Siksa biar terbuka
"Hampir dua jam, habis saya di situ kayak binatang, diinjak juga kepala saya."
Pikiran D masih kalut usai interogasi lisan. Ditambah pertanyaan bertubi tubi soal di mana barang haram itu dia sembunyikan. Kondisi lelah dan mental tertekan membikin dia pasrah. Akhirnya, delapan anggota satuan narkotik dari Kepolisian Resor Kota (Polresta) Bekasi menggeledah rumahnya. D juga ikut menumpang dalam sedan Baleno milik seorang polisi.
Orang tua D bingung sekaligus terkejut melihat kedatangan polisi. Sehabis menunjukkan surat penggeledahan sudah lecek, polisi langsung memeriksa kamar tidur D. "Di rumah saya masih diapit dua petugas, dianterin ke kamar saya di lantai dua," kata D menyesal kepada merdeka.com di Jakarta Kamis pekan lalu. "Ibu saya menangis histeris."
Setelah menyerahkan barang bukti, dia mengaku mendapatkan ganja itu dari teman kampusnya. Namun polisi tak langsung percaya.
Selepas dari rumahnya, kondisi makin kejam. D diperlakukan bak penjahat jalanan. Pukulan hingga jambakan didapatkan dari anggota reserse untuk dari mana asal ganja itu. Malam itu juga D dibawa dengan tangan terikat tali plastik biru ke Markas Kepolisian Resor Kota Bekasi, Jawa Barat.
Dalam ruangan unit satuan narkotik terletak di bagian belakang gedung tepat di lantai dua, D dijebloskan ke dalam sel berukuran 5x4 meter. Belum selesai sampai di situ, tengah malam interogasi secara fisik mulai dilakukan.
Dalam kondisi bertelanjang dada, kepala D direndam ke dalam ember merah berisi air dan pecahan es. D bertahan dengan jawaban semula: ganja itu didapatkan dari di kawasan Jakarta Selatan. Anggota reserse makin berang sampai seluruh tubuhnya disiram air dingin. Badannya kuyup.
Sambil menggigil kedinginan, tangisnya pecah bercampur jerit kesakitan akibat siksaan. "Hampir dua jam, habis saya di situ kayak binatang, diinjak juga kepala saya," ujarnya mengingat. D kemudian dikembalikan ke dalam sel bergabung dengan tiga tangkapan kasus sabu.

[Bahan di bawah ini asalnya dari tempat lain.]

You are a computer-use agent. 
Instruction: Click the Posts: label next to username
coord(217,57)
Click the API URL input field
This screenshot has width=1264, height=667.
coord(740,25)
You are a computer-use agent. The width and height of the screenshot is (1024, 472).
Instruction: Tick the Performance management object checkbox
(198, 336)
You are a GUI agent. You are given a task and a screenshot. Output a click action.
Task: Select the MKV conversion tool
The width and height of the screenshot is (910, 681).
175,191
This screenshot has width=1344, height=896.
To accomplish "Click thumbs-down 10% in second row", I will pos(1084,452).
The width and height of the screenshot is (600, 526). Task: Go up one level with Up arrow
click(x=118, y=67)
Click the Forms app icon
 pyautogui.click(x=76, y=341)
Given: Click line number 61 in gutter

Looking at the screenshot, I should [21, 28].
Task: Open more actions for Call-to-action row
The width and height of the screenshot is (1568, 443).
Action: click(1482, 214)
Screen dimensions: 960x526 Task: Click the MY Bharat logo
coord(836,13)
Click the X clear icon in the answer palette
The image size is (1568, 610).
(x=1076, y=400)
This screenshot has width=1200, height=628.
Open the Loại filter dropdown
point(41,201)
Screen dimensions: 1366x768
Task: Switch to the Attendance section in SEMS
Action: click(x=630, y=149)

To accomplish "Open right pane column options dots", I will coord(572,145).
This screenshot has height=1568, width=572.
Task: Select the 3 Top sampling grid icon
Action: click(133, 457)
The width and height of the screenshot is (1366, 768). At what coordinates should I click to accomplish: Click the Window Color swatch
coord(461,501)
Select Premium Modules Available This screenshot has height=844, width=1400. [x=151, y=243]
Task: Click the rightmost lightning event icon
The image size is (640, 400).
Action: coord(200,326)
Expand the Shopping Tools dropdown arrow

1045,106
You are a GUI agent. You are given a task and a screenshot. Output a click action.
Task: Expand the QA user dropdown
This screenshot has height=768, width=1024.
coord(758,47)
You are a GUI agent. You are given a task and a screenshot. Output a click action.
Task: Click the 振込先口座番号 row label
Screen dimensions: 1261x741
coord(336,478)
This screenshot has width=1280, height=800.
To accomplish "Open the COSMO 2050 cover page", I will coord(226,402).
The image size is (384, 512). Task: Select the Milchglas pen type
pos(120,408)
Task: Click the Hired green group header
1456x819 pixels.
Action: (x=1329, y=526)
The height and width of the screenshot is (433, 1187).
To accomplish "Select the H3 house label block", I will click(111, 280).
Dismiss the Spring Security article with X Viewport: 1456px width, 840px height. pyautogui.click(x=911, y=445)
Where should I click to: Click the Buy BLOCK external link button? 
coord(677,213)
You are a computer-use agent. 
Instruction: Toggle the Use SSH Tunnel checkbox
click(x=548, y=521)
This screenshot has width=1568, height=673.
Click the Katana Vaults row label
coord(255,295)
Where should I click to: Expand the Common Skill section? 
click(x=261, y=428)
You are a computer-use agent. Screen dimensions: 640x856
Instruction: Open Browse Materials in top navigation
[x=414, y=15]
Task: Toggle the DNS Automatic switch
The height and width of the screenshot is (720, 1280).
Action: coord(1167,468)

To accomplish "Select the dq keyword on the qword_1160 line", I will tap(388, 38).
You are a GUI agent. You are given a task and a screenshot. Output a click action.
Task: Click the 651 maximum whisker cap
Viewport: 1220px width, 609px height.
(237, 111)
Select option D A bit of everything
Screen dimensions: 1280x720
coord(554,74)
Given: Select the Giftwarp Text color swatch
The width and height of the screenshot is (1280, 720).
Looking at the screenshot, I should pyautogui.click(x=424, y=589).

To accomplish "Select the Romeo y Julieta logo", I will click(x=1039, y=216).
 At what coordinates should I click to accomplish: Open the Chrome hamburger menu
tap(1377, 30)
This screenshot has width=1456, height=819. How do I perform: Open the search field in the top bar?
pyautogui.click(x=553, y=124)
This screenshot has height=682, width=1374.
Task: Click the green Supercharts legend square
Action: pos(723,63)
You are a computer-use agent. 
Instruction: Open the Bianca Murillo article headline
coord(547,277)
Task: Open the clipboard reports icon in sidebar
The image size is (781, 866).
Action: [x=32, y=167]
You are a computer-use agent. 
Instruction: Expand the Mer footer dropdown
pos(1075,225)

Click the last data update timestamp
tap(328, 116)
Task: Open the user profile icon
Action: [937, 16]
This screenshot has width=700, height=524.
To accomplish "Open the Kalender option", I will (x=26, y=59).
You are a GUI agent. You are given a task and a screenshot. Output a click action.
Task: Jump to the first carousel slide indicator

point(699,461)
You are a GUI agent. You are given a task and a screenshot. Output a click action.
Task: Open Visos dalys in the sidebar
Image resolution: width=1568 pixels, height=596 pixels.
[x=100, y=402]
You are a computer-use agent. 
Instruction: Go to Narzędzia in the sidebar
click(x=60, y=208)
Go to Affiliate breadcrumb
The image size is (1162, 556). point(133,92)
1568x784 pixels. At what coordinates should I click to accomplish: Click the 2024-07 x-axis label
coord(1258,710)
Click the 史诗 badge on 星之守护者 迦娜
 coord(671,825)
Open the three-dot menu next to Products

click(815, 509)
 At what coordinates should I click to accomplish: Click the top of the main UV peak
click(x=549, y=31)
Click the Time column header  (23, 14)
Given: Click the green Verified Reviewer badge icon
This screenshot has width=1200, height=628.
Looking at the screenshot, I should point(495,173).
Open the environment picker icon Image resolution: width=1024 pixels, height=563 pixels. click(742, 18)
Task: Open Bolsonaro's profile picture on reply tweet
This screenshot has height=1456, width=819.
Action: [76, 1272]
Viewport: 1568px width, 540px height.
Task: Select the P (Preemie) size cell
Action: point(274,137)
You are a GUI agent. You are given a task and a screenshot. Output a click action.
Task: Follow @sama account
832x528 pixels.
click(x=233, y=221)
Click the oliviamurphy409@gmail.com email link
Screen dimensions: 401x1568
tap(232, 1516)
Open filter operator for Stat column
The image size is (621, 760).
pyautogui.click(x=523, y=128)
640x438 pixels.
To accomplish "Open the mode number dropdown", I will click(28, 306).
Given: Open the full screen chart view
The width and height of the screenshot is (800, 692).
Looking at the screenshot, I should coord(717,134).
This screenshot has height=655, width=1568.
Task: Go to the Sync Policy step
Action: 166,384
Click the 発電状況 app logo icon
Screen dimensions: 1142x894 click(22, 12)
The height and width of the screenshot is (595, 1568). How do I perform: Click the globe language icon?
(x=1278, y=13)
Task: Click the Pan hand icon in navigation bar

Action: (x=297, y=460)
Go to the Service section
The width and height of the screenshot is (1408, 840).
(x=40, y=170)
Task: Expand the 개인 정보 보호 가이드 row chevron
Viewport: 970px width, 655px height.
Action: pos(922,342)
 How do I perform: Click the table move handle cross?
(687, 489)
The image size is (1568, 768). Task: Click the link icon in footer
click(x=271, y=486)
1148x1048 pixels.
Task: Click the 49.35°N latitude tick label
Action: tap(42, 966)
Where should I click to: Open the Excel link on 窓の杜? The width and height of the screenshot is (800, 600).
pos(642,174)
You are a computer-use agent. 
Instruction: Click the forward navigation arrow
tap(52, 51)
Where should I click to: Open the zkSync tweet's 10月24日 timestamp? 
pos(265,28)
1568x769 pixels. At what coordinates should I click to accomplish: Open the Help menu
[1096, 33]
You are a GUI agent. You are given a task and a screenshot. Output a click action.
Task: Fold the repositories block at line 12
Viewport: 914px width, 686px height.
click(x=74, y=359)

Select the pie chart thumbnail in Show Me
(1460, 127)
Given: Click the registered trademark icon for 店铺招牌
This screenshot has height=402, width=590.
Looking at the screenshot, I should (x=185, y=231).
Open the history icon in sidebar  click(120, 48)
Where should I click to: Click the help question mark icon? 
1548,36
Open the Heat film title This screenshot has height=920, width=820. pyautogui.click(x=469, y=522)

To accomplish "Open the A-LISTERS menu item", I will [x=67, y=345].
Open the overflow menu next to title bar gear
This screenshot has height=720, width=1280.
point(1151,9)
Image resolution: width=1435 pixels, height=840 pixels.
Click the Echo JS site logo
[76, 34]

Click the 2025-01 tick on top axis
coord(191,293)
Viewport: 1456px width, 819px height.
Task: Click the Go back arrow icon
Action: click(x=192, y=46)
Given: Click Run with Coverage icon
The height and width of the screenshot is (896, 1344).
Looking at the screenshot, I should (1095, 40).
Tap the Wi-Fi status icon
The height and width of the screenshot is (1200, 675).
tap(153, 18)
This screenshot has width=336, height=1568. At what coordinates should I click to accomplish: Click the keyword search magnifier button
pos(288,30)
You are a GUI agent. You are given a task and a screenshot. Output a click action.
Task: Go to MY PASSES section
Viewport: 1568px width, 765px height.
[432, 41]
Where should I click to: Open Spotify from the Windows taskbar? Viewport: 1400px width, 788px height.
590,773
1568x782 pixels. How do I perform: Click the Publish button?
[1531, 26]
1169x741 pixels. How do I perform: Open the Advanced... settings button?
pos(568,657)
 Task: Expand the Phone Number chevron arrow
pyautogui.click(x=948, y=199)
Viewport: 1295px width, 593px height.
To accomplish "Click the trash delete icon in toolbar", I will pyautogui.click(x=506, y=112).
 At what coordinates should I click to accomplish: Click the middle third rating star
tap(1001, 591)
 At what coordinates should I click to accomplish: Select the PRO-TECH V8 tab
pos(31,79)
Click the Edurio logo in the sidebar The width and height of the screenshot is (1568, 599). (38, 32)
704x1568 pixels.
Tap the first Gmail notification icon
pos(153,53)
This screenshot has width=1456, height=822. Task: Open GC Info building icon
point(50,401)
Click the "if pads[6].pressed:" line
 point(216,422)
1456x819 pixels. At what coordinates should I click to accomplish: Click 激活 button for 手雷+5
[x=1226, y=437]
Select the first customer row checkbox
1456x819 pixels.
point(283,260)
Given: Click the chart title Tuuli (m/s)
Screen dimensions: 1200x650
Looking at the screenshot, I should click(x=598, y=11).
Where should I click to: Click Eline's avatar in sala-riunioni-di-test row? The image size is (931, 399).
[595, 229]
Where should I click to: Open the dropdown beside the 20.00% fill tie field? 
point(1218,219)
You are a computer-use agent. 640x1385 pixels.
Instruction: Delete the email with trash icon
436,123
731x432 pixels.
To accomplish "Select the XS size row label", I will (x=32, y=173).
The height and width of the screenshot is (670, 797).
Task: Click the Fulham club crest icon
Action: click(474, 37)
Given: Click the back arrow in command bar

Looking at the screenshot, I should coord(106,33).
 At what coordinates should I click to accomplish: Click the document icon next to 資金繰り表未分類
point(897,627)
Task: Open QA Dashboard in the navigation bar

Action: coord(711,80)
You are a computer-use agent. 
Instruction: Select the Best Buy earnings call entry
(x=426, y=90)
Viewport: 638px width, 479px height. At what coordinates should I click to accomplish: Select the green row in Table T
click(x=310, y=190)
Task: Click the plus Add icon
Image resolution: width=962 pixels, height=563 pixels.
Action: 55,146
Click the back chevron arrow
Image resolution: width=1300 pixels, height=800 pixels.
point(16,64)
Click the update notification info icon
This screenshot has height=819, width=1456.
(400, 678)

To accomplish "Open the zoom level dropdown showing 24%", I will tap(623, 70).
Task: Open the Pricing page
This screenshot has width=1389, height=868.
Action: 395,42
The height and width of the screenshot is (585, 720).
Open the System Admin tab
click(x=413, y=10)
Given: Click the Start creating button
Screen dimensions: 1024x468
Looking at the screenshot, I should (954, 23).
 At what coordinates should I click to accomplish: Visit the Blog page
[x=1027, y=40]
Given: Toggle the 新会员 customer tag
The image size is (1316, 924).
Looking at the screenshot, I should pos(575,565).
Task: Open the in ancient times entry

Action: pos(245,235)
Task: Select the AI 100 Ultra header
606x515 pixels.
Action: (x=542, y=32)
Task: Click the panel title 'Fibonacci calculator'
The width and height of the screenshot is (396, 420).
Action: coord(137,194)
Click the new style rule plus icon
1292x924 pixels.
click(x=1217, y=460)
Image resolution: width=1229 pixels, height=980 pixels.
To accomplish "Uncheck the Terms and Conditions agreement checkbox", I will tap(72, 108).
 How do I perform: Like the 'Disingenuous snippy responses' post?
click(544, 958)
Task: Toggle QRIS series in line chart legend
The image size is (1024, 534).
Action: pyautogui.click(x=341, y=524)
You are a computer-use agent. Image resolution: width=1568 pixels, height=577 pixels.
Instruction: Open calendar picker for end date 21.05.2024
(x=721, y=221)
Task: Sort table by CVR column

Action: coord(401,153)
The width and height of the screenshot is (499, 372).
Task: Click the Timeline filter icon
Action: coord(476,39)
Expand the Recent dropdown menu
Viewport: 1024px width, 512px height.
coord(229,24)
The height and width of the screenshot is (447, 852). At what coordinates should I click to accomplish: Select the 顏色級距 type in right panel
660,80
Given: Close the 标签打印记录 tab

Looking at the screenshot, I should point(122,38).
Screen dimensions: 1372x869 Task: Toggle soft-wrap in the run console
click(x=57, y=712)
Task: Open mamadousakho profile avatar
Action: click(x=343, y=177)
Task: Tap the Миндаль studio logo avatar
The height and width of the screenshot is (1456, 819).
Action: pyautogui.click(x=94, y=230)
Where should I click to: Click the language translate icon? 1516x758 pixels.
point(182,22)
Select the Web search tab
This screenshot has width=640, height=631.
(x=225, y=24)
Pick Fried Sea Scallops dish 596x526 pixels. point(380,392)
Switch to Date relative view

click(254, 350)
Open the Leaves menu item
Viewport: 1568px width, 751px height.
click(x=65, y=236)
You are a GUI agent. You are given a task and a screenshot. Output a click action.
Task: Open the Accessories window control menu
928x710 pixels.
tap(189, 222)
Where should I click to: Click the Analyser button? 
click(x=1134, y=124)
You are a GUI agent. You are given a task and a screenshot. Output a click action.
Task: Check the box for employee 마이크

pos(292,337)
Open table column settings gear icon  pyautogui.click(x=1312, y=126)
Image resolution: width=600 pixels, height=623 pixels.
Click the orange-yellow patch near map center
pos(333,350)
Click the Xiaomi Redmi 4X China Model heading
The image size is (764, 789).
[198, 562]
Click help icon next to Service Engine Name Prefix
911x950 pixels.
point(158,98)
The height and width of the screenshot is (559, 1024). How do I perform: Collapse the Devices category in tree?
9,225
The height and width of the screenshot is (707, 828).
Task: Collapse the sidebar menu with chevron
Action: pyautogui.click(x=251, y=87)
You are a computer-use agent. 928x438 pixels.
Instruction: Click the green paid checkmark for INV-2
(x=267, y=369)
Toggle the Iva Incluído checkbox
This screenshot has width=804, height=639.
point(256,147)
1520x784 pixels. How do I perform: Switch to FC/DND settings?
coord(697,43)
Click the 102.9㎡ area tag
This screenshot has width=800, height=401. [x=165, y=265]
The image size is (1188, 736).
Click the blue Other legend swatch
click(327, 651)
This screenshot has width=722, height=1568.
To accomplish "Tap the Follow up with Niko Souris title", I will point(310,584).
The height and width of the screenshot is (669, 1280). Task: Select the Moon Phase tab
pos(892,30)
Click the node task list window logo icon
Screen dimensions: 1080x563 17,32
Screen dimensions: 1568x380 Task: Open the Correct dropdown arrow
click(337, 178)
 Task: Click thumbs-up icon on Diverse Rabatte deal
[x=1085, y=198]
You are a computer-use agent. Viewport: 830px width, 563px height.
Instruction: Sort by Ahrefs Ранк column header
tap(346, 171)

Esoknya, D bisa berkomunikasi dengan keluarga meminjam telepon seluler milik teman satu selnya. Dia berbisik seraya menangis. Dia menyatakan menyesal kepada orang tuanya.
"Ya udah kamu berdoa aja, lagi diusahain ini. Tapi nggak tahu bisa apa nggak (bebas)," tutur D menirukan ucapan ayahnya. Saat itu kasusnya ditangani oleh Unit II Satuan Narkoba Polresta Bekasi dipimpin oleh Ajun Komisaris Albert Papilaya.
Kepala Polresta Bekasi Komisaris Besar Priyo Widianto mengaku tak tahu menahu perihal kasus bergulir sudah dua tahun lalu itu. "Saya juga tidak tahu kasusnya, coba di sms serta tempat kasusnya," kata dia saat dihubungi melalui telepon selulernya akhir pekan lalu.
Hingga berita ini dilansir, Ajun Komisaris Albert Papilaya tidak menjawab panggilan telepon dan tak membalas pesan singkat dikirimkan.